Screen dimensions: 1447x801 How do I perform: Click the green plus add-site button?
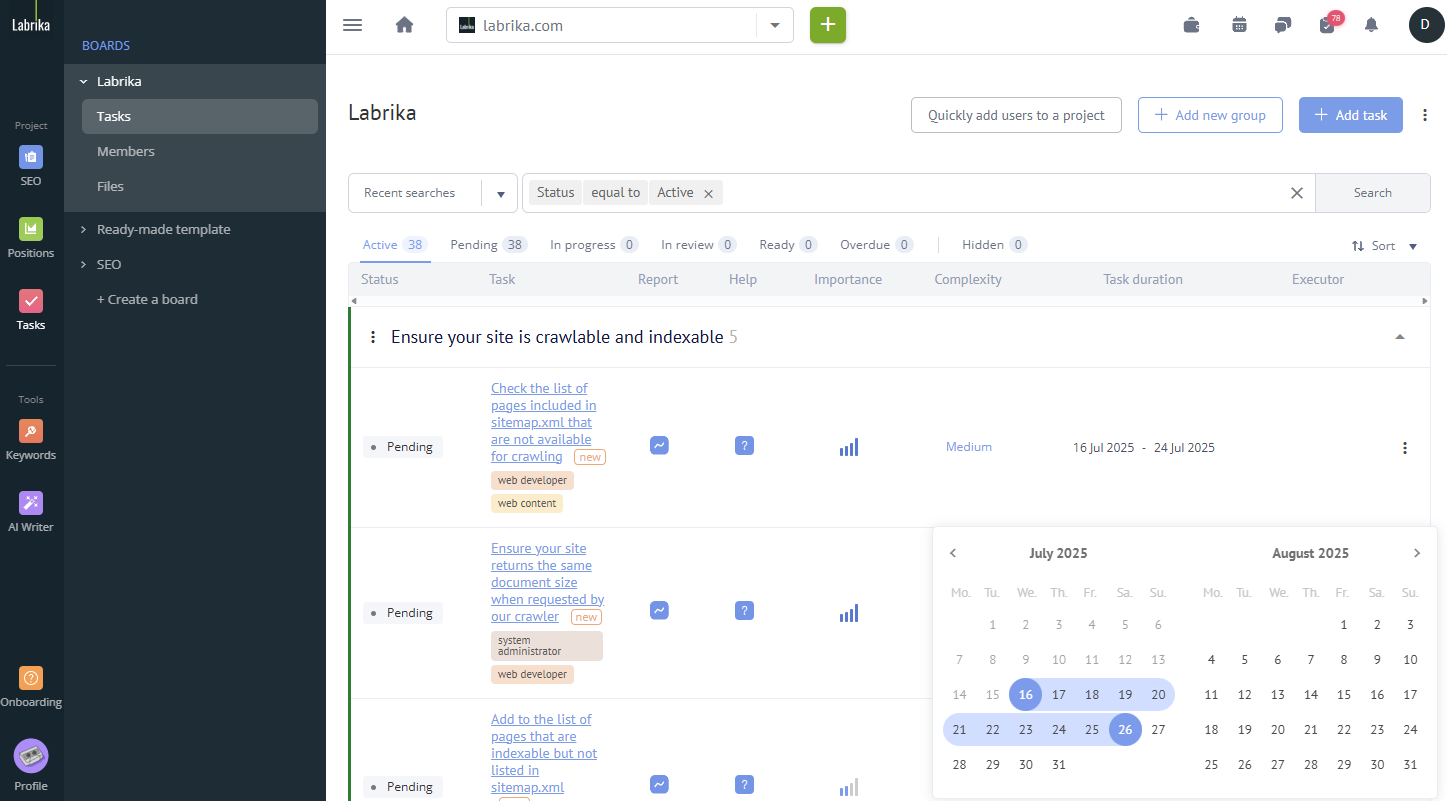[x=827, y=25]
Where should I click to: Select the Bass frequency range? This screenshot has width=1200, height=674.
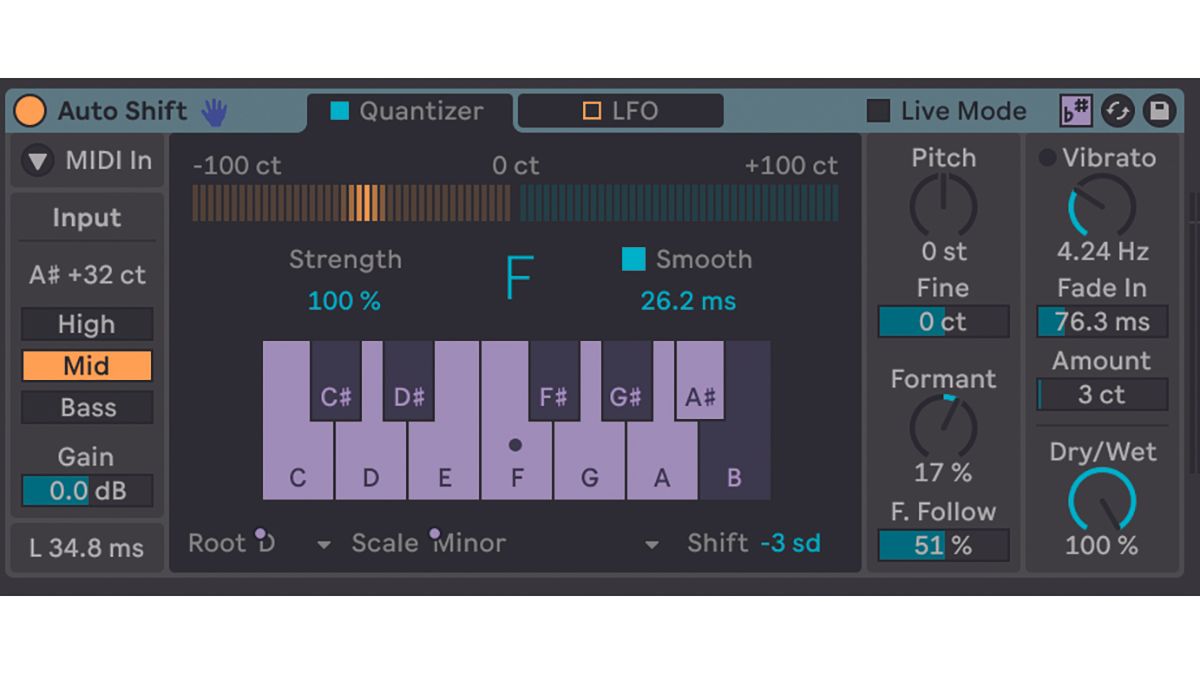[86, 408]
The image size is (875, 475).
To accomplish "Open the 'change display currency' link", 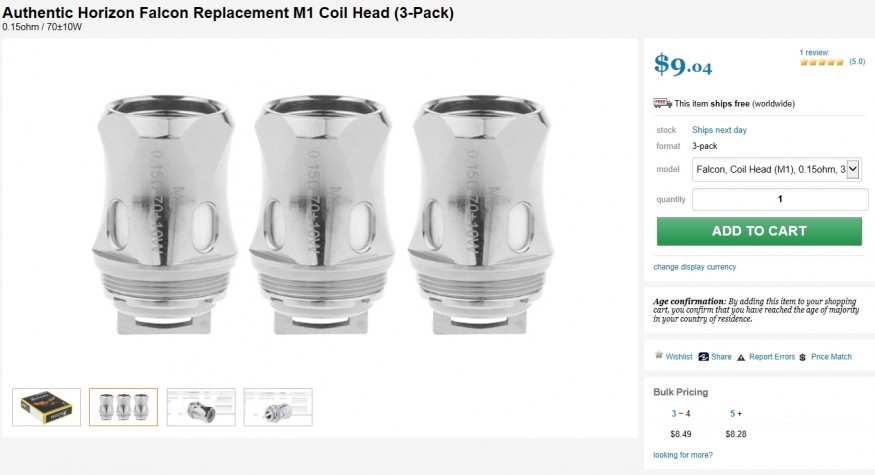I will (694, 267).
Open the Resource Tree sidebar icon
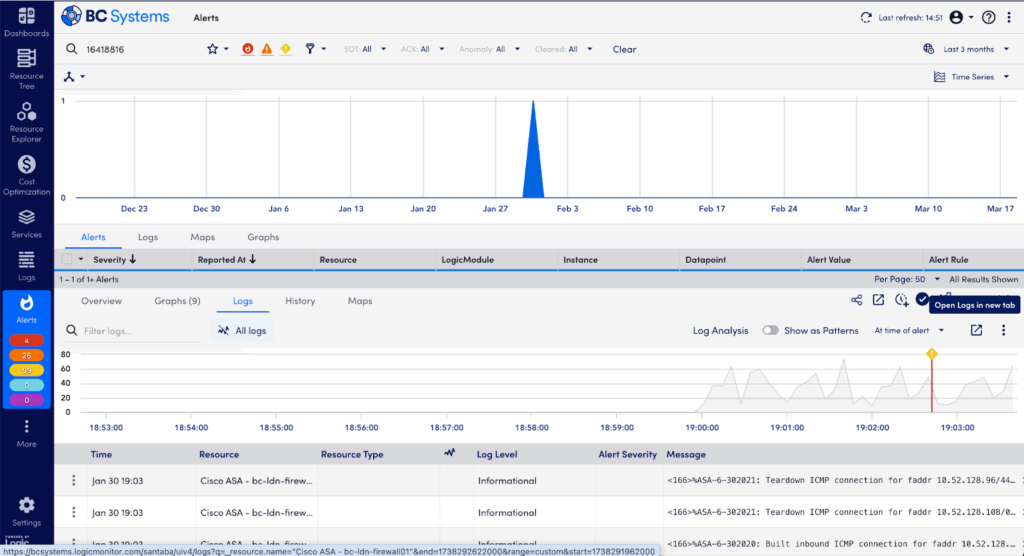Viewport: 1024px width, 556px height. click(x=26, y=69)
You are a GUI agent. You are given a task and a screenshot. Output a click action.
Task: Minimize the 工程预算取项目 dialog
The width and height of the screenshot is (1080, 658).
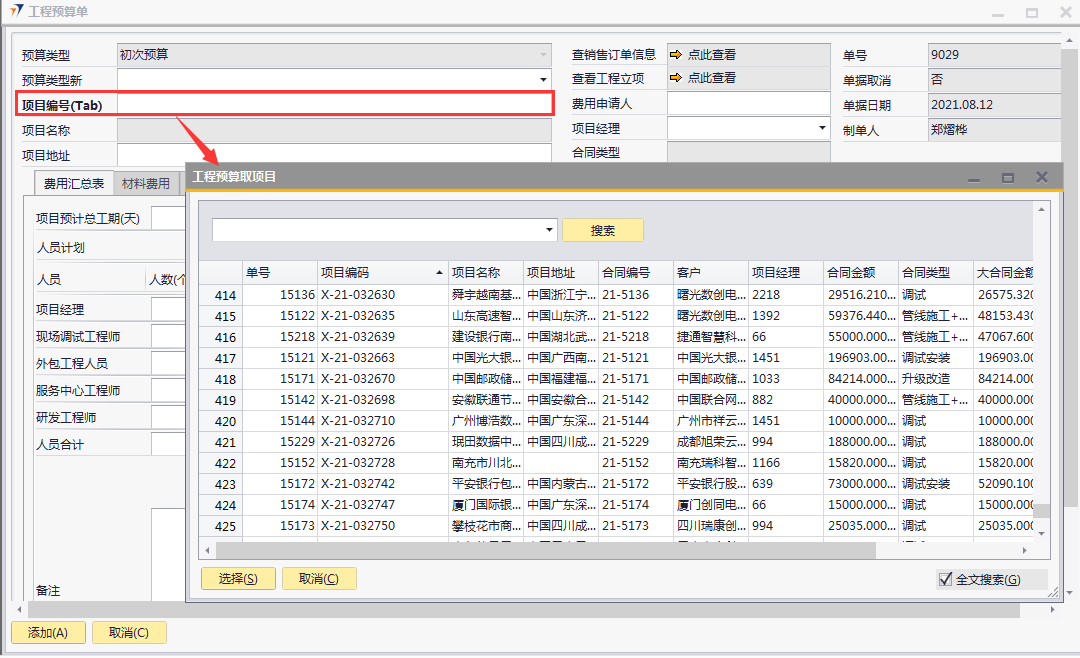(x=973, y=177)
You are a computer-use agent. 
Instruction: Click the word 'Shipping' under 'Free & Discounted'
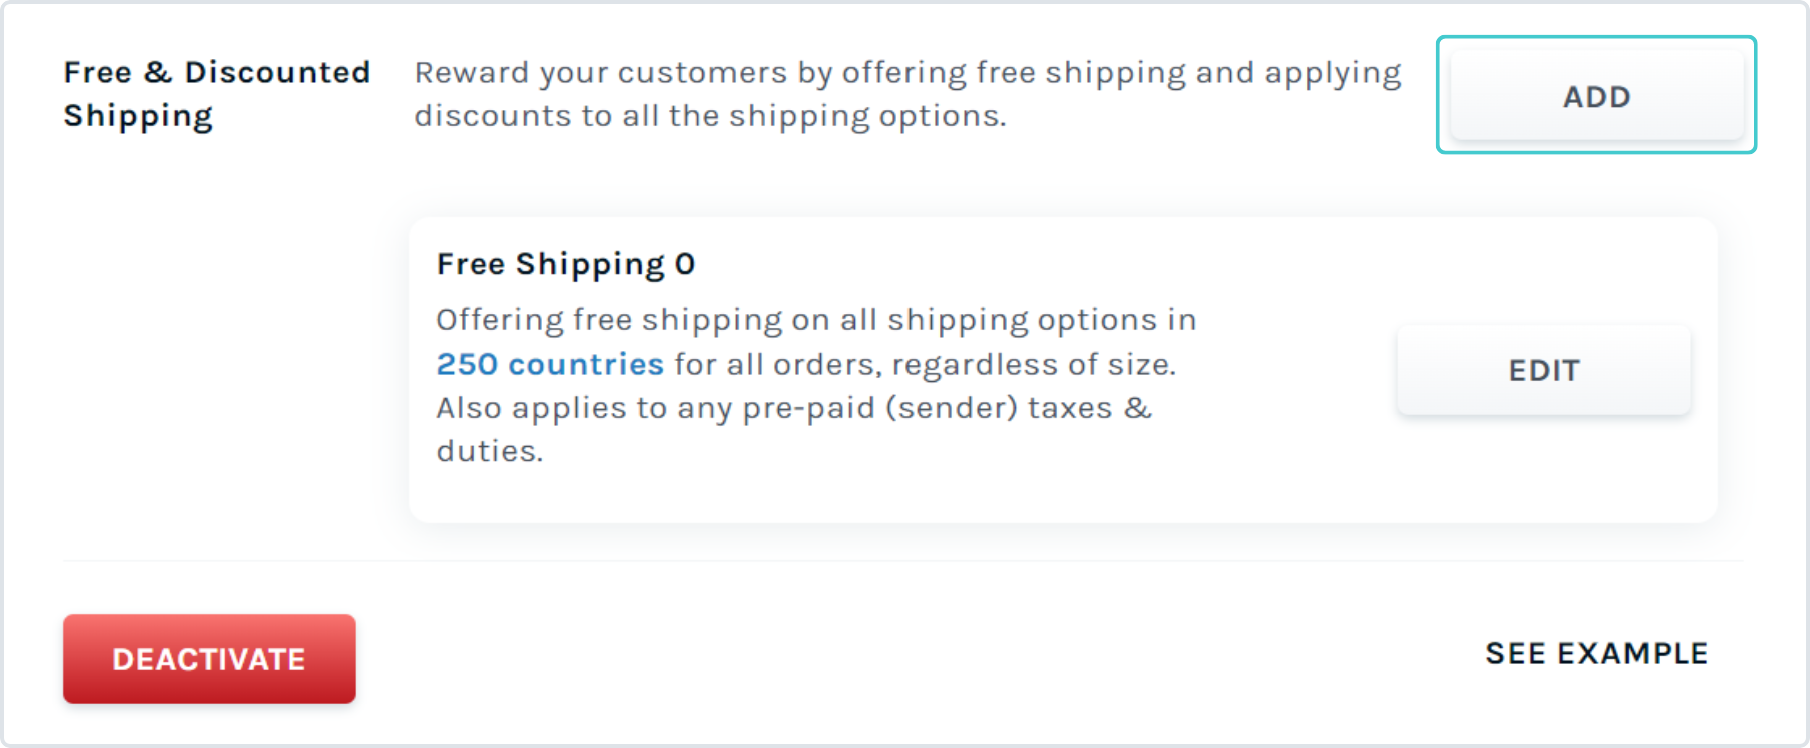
=====
Put the data, from the line with "Open the Resource Tree sidebar icon" through the end, into a JSON list of strings with one string per line, skipping blank lines. Leave the pictures out of the answer.

Solved exercise:
[
  "Open the Resource Tree sidebar icon",
  "Viewport: 1024px width, 556px height. click(x=26, y=69)",
  "You are a GUI agent. You are given a task and a screenshot. Output a click action.",
  "Task: Minimize the 工程预算取项目 dialog",
  "The width and height of the screenshot is (1080, 658).",
  "(x=973, y=177)",
  "You are a computer-use agent. ",
  "Instruction: Click the word 'Shipping' under 'Free & Discounted'"
]